Sven Koch
Sven Koch ist seit 2002 selbständiger Physiotherapeut und Heilpraktiker. 1997 bis 2001 absolvierte er die Ausbildung zum Dorn-Seminar-Referenten bei HP Helmuth Koch und mehrere Fortbildungen bei Dieter Dorn und HP Harald Fleig. Seit 2000 gibt er Dorn-Seminare vorwiegend in medizinischen Fortbildungszentren in Deutschland, Schweiz und Norwegen. Bei einigen Dorn-Kongressen war er in der Organisation und Referent für Vorträge und Workshops tätig. Seit 2014 ist er Vorsitzender der „Internationalen Gesellschaft für medizinische Dorn-Therapie e.V. (IGMDT e.V.)“.

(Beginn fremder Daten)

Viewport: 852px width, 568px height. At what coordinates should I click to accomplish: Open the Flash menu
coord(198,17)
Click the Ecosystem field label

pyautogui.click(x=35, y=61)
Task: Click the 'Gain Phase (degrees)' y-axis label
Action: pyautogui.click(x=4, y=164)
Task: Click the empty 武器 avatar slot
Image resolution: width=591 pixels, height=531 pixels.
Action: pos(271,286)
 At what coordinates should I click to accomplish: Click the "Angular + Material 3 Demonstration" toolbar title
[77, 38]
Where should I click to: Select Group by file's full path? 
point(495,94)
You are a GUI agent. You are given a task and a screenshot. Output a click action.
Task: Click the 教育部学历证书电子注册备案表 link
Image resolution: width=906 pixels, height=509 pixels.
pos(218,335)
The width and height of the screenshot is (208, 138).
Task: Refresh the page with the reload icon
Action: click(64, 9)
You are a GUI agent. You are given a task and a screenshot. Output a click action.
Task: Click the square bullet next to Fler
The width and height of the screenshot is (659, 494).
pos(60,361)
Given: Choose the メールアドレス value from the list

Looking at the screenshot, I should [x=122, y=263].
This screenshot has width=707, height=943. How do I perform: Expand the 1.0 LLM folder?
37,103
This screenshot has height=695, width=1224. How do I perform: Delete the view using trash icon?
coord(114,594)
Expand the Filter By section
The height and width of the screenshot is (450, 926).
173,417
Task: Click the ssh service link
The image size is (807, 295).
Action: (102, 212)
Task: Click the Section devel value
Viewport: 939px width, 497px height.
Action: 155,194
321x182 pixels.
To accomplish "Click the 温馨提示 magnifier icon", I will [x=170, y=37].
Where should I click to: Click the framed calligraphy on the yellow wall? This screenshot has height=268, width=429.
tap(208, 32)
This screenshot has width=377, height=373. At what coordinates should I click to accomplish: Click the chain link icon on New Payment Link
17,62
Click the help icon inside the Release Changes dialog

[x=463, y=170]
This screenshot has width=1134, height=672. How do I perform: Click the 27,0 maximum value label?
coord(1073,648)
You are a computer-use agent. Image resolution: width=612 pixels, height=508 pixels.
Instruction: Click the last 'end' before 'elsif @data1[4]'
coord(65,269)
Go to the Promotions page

Das Kreuzbein in der Dorn-Methode 5 eigenständige Wirbel im Beckengürtel in Physiologie, Symptomatik und Behandlung
Das Kreuzbein wurde bisher als knöcherne Platte beschrieben und behandelt. Der Aufbau des Kreuzbeins und seine Ossifikationsschritte mit Varianten werden aufgezeigt. Die Kreuzbeinwirbel haben statische Funktion bei der Aufrichtung des Menschen, über die Nervenaustritte Verbindungen zu Organen, mehreren Muskeln und Hautbereichen. Weiterhin gibt es energetische Zusammenhänge zu Meridianen und ihren Funktionskreisen. Bei jedem Menschen können die Kreuzbeinwirbel zueinander beweglich sein und zu spezifischen Symptomen bei Dysfunktion führen, die mit der Dorn-Therapie ertastet und erfolgreich behandelt werden können!
Atlas- Therapie mit der DORN-Methode
Wie der griechische Titan Atlas das Himmelsgewölbe auf seinen Schultern trug balanciert und bewegt der erste Halswirbel den Schädel auf der Wirbelsäule. Der Atlas ist ein Mittler zwischen Körper und Gehirn. Die Übergangsregion Occiput-Atlas-Axis übt großen Einfluss auf den Kopf und die Hirnfunktionen aus und kann auch auf einige Funktionen des Körpers und das vegetative Nervensystem wirken. Die Informationen von der suboccipitalen Muskulatur, des Innenohres und der Augen bilden zusammen das Gleichgewichtssystem und eine allgemeine Tonusregulation des Menschen. Eine hochcervikale Dysfunktion kann sich auf den Energiefluß der Meridiane am Kopf auswirken.